Maple Ridge city council is proceeding with a plan by Delta Force to establish a new paintball and laser tag operation on a 32 hectare site on 128th Avenue.
Coun. Gordy Robson spoke against the plan as a poor use of the land – and on moral grounds – at meetings on both Jan. 18 and 25.
He said neighbours oppose the business, and it will provide no “meaningful” employment.
“We’re searching the municipality at great length for industrial land, and this is 80 acres of potential industrial land. Could the planning department square that with me?” asked Robson. “Why wouldn’t we be looking to turn this into employment lands, instead of the use that’s proposed?”
Director of planning Chuck Goddard answered that the use is considered temporary, by a tenant, and the site could be developed in future if the owner wants to proceed. The buildings on the site will be temporary, there will be no use of city services, and gravel extraction that is taking place there now could continue, he said.
“In this day and age, I just don’t like the concept of practising killing people,” added Robson. “I just can’t support it.”
The plan was supported by the rest of council. The rural properties are at 25927 and 25801 128th Ave. Most of the site is forested, and will remain that way, except for a parking area of 68 stalls.

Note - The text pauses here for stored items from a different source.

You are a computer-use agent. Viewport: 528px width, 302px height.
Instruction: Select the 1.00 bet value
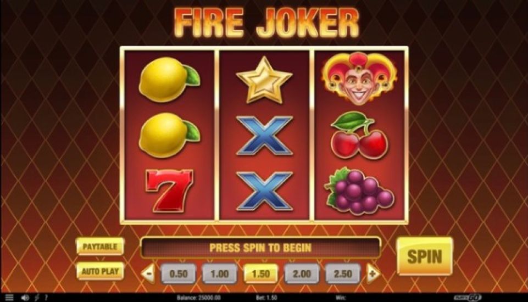[220, 273]
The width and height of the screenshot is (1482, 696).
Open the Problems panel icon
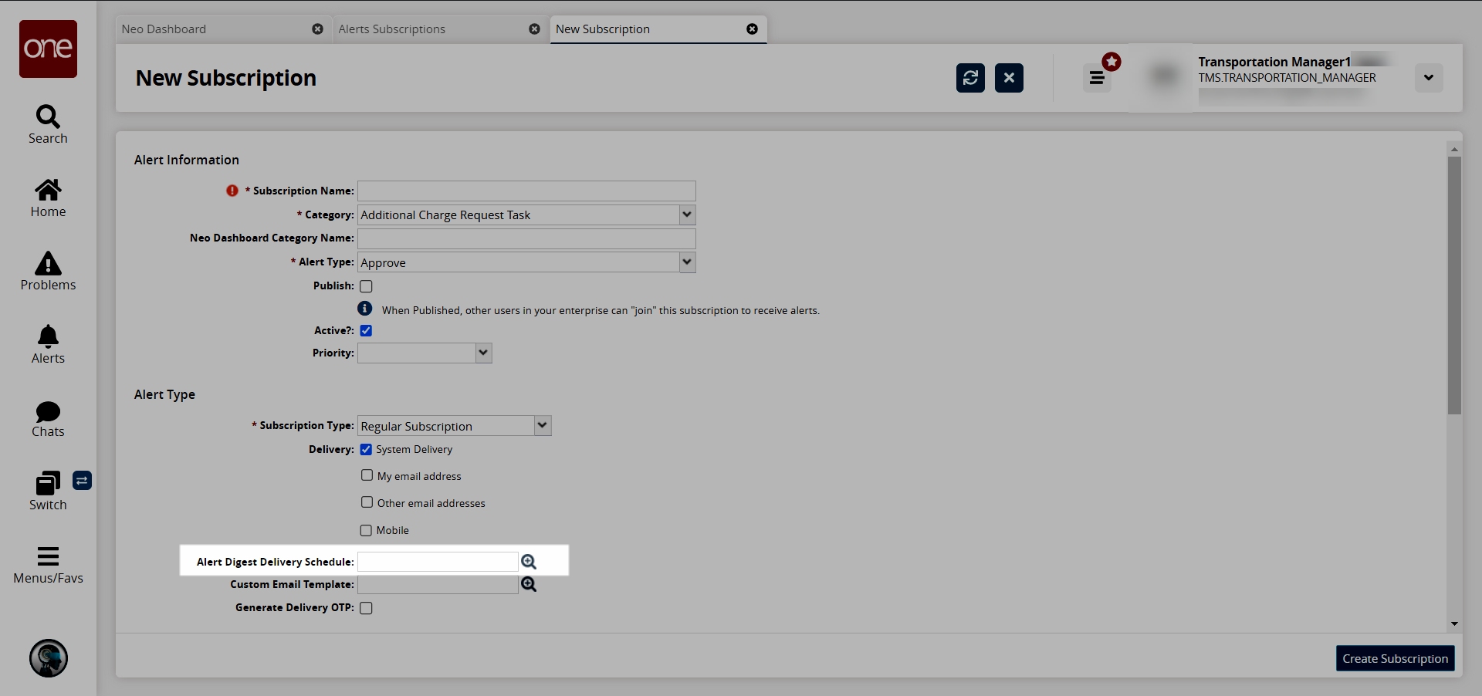point(48,263)
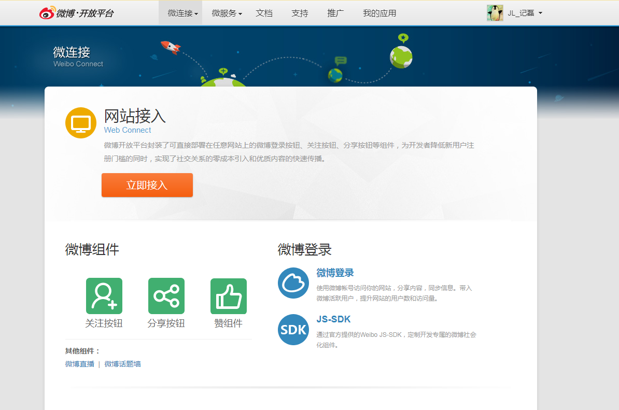Select the 关注按钮 follow-button icon
Viewport: 619px width, 410px height.
(104, 296)
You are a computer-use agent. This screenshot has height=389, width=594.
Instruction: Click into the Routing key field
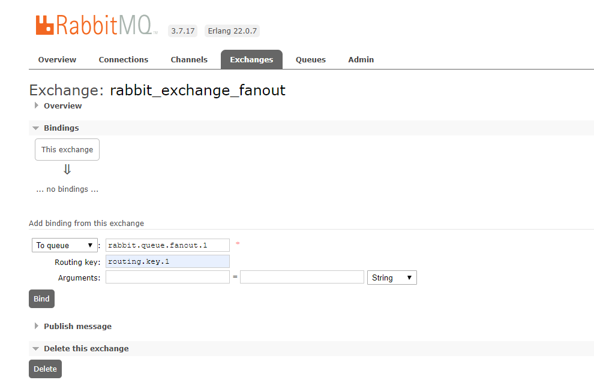167,261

There will be five game zones, each less than an acre in size, and the entire operation will take up only about 2.5 of the 32 hectares.
The operator will seek approval for a maximum capacity of 150 customers per session during the busiest months, typically summer, and there would be up to 10 employees on site.
“The project aims to offer a recreational opportunity that allows for physical exercise and socializing in a natural setting. This use, when combined with the nearby (indoor) BMX facility and Wild Play, will contribute to a growing tourist recreation node developing in the northeast quadrant of the city,” said the staff report.
There was a public comment period in May, and 11 people offered feedback to the city. Their complaints were noise, traffic, paint balls flying out of the playing area, alcohol and substance use and environmental impacts. An environmental assessment was done by Delta Force, and a management plan prepared to ensure the business don’t impact the environment.
Seamus Fraser of Delta Force Paintball said vegetation will act as a sound and visual barrier, and tests show the sounds will be no greater for the nearest neighbour than traffic noises.
He noted movie shoots that been done there could still happen. Gravel extraction is not active, but could be mined at future date.
“Our operation won’t inhibit those operations taking place,” said Fraser.
The city will impose a condition that any buildings or structures for the business be temporary.
Council approved first and second reading of the necessary bylaws, and the project will proceed to a public hearing.